Most of the spiritual practices I do are about harnessing the archetypal images from the dream-world while I am awake and conscious, because they have the power to transform, they are filled with energy, and they connect us in ways that are far beyond any descriptive, linear, analytical thoughts. They come from the imagination, which is a part of the full spectrum of human experience that the poor colour blind scientist can never really get.
So, yes – there really is no God out there. No devil or angels or other spirits. There is our own deep wisdom. The Universe is awesome beyond utterance, but there is no intelligent design, nor any purpose for it all – except the purposes that we create ourselves.

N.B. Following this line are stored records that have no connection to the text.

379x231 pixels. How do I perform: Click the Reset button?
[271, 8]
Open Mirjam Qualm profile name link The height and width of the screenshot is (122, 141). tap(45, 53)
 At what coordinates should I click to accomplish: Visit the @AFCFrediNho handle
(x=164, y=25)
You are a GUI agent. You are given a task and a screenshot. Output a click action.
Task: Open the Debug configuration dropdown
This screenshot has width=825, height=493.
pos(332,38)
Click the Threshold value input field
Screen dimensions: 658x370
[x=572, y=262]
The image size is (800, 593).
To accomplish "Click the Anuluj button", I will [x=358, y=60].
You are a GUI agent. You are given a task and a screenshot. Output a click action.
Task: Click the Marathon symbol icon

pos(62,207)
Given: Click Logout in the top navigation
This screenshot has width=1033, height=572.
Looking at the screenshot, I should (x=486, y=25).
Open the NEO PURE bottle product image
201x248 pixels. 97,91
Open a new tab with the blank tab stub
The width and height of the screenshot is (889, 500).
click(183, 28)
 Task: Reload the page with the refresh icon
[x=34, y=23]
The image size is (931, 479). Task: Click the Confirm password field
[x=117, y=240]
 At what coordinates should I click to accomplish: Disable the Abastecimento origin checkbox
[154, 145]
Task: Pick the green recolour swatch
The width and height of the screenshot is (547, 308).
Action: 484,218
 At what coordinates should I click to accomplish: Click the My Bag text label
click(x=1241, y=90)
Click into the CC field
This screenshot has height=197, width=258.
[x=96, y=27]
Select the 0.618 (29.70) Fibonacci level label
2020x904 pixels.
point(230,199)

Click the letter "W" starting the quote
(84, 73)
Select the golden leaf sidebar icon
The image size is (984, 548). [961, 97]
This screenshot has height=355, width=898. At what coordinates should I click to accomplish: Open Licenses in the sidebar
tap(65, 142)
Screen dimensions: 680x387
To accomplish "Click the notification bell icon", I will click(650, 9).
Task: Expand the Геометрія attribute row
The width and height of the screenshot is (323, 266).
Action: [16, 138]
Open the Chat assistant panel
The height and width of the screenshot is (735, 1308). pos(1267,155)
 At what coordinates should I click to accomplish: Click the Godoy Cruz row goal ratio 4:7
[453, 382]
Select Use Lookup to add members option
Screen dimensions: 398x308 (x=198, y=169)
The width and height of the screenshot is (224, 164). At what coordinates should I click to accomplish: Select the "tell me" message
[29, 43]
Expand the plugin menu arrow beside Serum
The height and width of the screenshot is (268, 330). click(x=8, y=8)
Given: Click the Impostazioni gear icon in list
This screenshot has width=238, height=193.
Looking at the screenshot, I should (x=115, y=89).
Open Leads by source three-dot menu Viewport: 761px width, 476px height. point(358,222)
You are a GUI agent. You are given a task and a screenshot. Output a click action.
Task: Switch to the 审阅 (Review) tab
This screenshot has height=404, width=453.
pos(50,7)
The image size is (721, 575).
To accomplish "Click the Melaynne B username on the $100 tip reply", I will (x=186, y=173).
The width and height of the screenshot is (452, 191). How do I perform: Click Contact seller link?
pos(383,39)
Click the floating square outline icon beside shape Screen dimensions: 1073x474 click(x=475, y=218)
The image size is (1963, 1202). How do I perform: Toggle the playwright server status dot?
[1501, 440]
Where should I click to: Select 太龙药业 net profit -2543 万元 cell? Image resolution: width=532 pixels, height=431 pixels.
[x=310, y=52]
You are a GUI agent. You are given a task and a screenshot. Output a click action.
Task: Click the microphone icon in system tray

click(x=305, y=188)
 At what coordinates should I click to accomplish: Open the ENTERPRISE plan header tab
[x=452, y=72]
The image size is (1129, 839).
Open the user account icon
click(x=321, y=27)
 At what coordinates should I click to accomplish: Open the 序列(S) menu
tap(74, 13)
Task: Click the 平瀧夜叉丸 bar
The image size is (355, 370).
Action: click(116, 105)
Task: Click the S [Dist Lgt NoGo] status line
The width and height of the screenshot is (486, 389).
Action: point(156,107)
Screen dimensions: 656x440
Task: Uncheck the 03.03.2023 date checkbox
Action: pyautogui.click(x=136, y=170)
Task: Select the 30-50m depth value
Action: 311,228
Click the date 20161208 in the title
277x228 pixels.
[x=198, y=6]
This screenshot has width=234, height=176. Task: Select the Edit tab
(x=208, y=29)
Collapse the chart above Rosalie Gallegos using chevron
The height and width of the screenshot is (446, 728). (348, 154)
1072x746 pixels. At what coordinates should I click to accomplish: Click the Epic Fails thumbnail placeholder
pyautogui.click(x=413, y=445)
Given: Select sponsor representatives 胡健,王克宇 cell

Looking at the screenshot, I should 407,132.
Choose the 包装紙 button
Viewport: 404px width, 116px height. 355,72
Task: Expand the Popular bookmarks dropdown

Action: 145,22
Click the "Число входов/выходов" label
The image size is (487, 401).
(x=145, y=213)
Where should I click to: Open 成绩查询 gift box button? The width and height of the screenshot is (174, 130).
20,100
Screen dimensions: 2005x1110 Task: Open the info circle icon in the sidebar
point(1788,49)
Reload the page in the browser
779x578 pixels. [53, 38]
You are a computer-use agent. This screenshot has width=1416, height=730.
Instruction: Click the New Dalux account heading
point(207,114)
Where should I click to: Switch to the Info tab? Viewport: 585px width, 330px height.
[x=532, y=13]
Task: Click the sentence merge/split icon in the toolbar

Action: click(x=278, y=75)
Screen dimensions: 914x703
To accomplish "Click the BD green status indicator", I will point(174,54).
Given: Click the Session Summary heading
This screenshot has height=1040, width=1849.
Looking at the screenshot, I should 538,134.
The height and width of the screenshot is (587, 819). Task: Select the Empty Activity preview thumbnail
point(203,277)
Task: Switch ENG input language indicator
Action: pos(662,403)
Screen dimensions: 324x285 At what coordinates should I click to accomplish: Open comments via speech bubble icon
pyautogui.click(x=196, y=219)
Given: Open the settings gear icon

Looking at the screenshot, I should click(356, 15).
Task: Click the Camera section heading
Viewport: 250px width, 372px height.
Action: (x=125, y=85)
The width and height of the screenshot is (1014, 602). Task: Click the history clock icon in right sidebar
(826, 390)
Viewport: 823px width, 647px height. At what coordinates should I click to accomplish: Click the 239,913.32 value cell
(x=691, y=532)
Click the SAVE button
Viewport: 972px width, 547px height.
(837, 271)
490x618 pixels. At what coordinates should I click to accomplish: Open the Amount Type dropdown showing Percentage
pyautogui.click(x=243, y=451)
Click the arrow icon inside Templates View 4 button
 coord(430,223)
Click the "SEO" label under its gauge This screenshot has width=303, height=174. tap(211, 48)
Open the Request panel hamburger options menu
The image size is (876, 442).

And those are the only purposes that matter.
Any religion worth its salt will tell its followers to love their neighbours. The trouble with religion is they think we’ll only do this because God commands us.
Spiritual people understand that we must love our neighbours because it is as necessary to the life of the soul as food and water are to the life of the body. We don’t need to be commanded to do this. It wells up naturally from the moment of spiritual connection. It is the only way we can be truly human.
I know many people who practice paganism. I do myself actually. But so many of them are just as into power as any established religion. Not only do they have their hierarchies, but they all seem to want to do magic, which is an attempt to control the Universe into giving them what they want. Power and control.
But we are not abandoned children in this Universe, needing a parent-god to tell us it’s all alright. We are fully-grown adults who are required to live responsibly, take our own authority and look after the world we live in. Spiritual practice helps with this because it enables one to have a fuller vision of where we are and what we are doing. It creates a sense of connectedness and well-being that continues long after the meditation or ritual – or even the drug – has worn off. And this energizes us to create hope, beauty, care-full-ness and connection in our daily lives.